Fast forward and I was working at a company writing software for point-of-sale systems. For one particular project, I needed a server and submitted a request to the “infrastructure team”. Approximately 3 months later, a meeting shows up on my calendar and we talked about what that server should be, why I needed it, how long it would be before I got it, etc. Once the server was delivered, there was a whole other “release management” team I needed to engage to get builds and deploys running. This was when I started to understand the concept of segregation of duty and the governance controls that require it.
In my current role, I work in the infrastructure engineering space, we build servers, we deploy apps, we harden for PCI and we do all other sorts of odd jobs. I’ve been faced with a challenge: how can I ensure my engineers don’t have to monitor a queue and how can I ensure the developers and site reliability engineers (aka full stack engineers) are able to deploy at will and not have to wait in an infrastructure queue. It is our queue the application developers dread. To our application developer partners the answer is easy: “just let me log into the server. Oh, and can I just build my own servers too?” This is where my Information Security and Governance partners remind me, we have controls, our vendors and our legal contracts require us to follow those controls and simply letting the application development engineers on the servers, with full control, is unacceptable.
I found myself in an interesting spot. I identify as a software engineer, being able to do whatever I want is super appealing. As someone accountable for the infrastructure engineering discipline, I understand the controls and the ramifications of not adhering to those so what my engineering mind wants to do is super appalling. I figured there had to be some happy place between appealing and appalling. I discovered these governance controls are not set in stone, we can talk about them, evolve them to reflect how the teams work best and align them to agile and DevOps methodologies. Thus the journey began.
I’m a big fan of this framework when it comes to tackling architecture, process, engineering and general problem solving: [problem > attributes of problem > pattern to be solved > potential solutions > solution]
Here are the problem statements to define the starting point of reality:
- My governance controls required the concept of segregation of duties between infrastructure and application teams
- Application teams practice both agile and DevOps principles and embody site reliability engineering methodologies
- Site reliability engineers need to support their applications
- Application deployments cannot be deployed, manually on the server, by the developer who performed the coding to ensure collusion is prevented
- Only infrastructure engineers are allowed to be “root” on servers
- Only infrastructure engineers are allowed to even log onto a server
- Periodic reviews are conducted to collect evidence to demonstrate all of these statements are accurate and being met
If I boil these problem statements down to attributes that define a desired behavior for the problem, I have three. To me these are simple attributes:
- Engineers are unable to take unilateral action on production changes
- Engineers are able to access servers at appropriate levels for support
- Unexpected actions are detected
These attributes are generalized to engineer rather than infrastructure or application developer. Infrastructure as code is a thing, we should generalize the craft of engineering between infrastructure and applications because there are all sorts of automation parallels that we’ll benefit from. Taking each attribute to a deeper level…

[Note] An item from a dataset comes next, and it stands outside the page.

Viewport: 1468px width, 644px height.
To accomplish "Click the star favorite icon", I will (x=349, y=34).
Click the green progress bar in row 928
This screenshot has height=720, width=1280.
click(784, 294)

Engineers are unable to take unilateral action on production changes
We are describing a few things here. We want engineers to take action and make changes in production. However, we do not want those to be unilateral. This means someone else has to be involved. Ideally the other engineer involved will have domain knowledge of the change being pushed into production. This is how application development engineers work and it is how infrastructure engineers should work. ‘Unable’ means not only is there involvement by another engineer, the change cannot programmatically move to production until there is some sort of approval recorded.
Engineers are able to access servers at appropriate levels for support
On-call can suck and everyone knows it, yet expects it as part of their technology professional life. With the declaration of Agile we expect our application teams to support, in production, the code they have crafted. Yet we don’t let them on the server…? We cannot have unilateral action so we cannot have access to servers with the ability to make changes. Worth noting: the changes we are concerned with are binary / compiled file changes, state changes…not restarting a service or truncating logs due to space errors. “Are able to access” does not automatically mean the root-access-for-all! Rather, there are access gradients between root and read-only.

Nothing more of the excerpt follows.